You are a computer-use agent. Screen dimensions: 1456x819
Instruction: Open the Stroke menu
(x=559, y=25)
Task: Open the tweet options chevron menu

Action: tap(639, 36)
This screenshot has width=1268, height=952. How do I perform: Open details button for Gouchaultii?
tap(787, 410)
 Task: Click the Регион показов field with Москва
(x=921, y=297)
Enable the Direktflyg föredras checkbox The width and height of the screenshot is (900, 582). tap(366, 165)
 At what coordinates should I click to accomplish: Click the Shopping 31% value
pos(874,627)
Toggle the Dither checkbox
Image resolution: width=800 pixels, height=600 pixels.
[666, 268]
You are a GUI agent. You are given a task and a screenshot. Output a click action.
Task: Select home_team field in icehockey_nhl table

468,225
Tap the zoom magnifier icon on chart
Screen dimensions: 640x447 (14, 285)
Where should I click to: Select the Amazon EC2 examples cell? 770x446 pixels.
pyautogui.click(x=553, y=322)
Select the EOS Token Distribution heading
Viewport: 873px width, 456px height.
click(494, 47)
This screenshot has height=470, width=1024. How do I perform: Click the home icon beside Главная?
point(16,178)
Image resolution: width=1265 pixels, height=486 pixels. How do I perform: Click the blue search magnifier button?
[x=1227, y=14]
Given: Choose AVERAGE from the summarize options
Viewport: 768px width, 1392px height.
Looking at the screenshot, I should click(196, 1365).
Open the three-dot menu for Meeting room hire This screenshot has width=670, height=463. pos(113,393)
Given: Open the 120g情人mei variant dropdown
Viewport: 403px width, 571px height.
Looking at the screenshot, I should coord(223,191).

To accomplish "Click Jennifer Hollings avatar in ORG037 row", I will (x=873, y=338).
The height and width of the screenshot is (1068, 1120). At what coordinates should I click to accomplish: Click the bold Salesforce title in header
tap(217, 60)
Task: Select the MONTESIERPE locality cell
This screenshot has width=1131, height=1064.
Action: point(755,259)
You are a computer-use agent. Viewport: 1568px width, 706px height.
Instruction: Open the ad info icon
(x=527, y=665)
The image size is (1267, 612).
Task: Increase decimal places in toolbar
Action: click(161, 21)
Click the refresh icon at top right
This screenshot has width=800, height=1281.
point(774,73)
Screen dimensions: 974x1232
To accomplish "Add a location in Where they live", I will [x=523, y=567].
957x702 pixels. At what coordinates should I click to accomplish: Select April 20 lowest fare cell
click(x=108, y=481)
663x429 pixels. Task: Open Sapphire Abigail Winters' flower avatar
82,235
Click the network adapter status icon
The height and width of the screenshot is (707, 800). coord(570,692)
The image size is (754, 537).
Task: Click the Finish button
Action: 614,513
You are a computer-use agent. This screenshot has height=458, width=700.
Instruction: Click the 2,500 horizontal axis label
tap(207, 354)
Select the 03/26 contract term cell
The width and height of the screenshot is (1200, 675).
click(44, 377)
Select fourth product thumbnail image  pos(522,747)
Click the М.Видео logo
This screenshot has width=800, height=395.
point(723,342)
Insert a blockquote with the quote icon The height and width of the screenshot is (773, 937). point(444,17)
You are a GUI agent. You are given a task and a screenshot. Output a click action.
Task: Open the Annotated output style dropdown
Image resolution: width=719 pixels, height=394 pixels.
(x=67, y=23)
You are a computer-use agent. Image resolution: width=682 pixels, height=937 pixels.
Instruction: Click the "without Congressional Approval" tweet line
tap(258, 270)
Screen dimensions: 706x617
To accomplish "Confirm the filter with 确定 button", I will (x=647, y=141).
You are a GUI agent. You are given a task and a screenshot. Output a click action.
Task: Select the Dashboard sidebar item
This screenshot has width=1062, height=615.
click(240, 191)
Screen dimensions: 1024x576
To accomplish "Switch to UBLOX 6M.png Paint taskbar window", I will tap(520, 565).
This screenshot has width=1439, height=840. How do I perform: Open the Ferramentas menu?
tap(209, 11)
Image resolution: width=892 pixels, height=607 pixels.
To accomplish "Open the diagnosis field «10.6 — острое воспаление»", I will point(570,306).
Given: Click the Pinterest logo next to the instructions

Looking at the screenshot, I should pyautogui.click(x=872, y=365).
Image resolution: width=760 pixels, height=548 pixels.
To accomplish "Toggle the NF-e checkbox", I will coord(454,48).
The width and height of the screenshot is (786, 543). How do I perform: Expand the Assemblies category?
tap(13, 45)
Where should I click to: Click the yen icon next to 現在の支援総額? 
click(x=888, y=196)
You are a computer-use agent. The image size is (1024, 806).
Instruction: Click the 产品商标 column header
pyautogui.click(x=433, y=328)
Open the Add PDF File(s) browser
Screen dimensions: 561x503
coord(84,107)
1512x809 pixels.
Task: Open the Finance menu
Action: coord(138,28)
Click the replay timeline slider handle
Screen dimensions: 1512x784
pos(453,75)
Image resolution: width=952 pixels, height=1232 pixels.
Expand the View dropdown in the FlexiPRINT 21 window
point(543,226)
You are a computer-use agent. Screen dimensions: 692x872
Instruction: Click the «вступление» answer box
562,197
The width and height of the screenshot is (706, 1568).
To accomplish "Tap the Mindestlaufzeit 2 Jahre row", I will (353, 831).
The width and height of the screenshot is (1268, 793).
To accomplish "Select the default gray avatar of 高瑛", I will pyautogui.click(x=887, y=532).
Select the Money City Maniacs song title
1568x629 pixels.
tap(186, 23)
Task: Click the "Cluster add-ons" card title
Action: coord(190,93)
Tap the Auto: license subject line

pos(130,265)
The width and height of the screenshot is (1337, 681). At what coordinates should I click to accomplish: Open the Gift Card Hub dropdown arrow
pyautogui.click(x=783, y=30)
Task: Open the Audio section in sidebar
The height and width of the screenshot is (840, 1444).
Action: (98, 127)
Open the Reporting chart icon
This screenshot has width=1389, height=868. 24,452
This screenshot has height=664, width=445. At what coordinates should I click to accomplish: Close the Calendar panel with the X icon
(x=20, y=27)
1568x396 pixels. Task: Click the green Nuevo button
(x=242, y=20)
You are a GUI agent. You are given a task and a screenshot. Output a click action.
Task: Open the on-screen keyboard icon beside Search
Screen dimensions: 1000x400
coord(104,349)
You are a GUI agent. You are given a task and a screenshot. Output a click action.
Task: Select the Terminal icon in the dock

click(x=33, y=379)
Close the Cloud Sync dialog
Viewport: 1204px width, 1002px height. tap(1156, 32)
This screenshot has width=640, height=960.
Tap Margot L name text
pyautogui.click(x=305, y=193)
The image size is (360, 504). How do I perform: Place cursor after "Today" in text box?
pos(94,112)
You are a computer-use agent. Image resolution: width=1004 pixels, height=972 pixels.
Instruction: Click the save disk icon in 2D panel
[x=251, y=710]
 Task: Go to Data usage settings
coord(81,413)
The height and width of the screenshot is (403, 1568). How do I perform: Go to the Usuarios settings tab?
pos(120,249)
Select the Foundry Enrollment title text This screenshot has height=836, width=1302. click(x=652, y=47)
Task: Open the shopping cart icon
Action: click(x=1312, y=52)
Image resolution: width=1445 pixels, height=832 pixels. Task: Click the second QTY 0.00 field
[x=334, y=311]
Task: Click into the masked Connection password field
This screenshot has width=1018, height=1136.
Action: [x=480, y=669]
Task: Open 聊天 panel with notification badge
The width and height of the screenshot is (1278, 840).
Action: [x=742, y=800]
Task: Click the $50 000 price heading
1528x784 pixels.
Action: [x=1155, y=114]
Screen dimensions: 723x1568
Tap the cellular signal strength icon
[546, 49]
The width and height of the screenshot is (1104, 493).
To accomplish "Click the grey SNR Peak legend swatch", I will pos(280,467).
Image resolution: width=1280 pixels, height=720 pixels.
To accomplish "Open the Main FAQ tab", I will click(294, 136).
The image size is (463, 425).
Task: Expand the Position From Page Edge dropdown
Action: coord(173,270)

▬▬▬

**Directions for this task**
In the entries above, which lines hold the word "sidebar"? Copy them out.

**Expected output**
Task: Select the Dashboard sidebar item
Task: Open the Audio section in sidebar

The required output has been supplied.